15.4 How does the reverse charge work?
You simply credit your VAT account with an amount of output tax, calculated on the full value of the supply you have received, and at the same time debit your account with the input tax to which you are entitled, in accordance with the normal rules. The partial exemption implications for reverse charge services are explained in Notice 706 Partial exemption.

The relevant parts of the statutes are mentioned in these articles or in the VAT notice.

Value Added Tax Act 1994 (UK)
Umsatzsteuergesetz 1980 (Germany)

Article in English by Kay Fisher at Translatorscafe.

Deutscher Artikel über USt für Übersetzer von Per Döhler auf der ADÜ-Nord-Website.
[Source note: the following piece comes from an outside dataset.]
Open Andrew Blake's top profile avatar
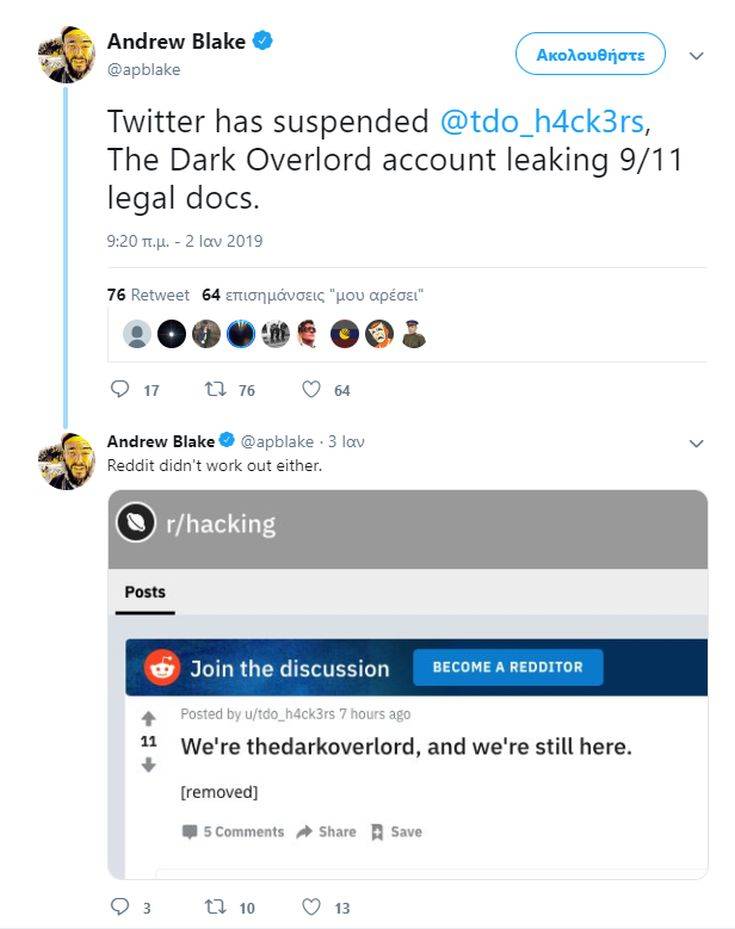Screen dimensions: 735x929 tap(66, 55)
2 thoughts on “VAT on translations done abroad/Umsatzsteuer auf im Ausland gefertigte Übersetzungen

  1. Neat rundown. The reverse charge also applies OUTSIDE of the EU i.e. for prof./ legal services in the US, Norway & Switzerland supplied into the EU where the EU trader effectively charges hm/herself VAT and reclaims it from HM Customs & Excise – or form the Inland Rev. before long.

    The idea is so as not to disadvantage EU suppliers who have to add punishing VAT rates on their bill. One mutual acquaintance of ours on another list denies the existence of the reverse charge ‘cos his VAT inspector has ‘never mentioned it’.
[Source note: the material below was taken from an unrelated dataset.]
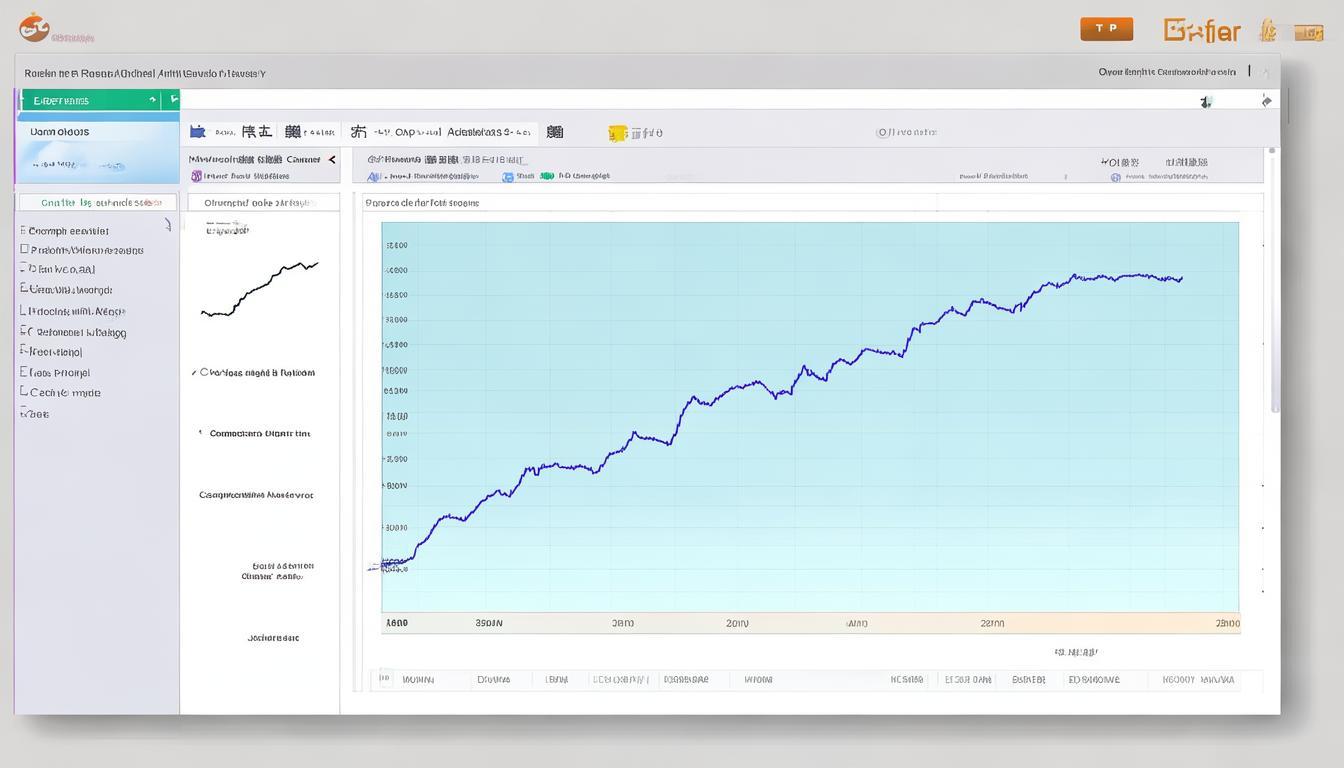1344x768 pixels.
Task: Tick the first checkbox in the sidebar list
Action: (23, 230)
    I should have written on my Revenue Law exam paper and said to the acountancy lecturer: ‘X from Boreham Wood says it doesn’t exist, so I categorically refuse to answer your question about it’.

  2. Right. So many translators, and in particular agencies, seem to conveniently forget that they have to record both output (import) and input VAT on these transactions with non-EU suppliers. If there’s a VAT audit, they’ll have to stump up the output tax (plus interest and fines), without being able to claim the input tax. The “the VAT inspector never mentioned it” argument is really compelling. Does this fall under the category of “stupidity is no defence”? (or is that now allowable in cool Britannia?)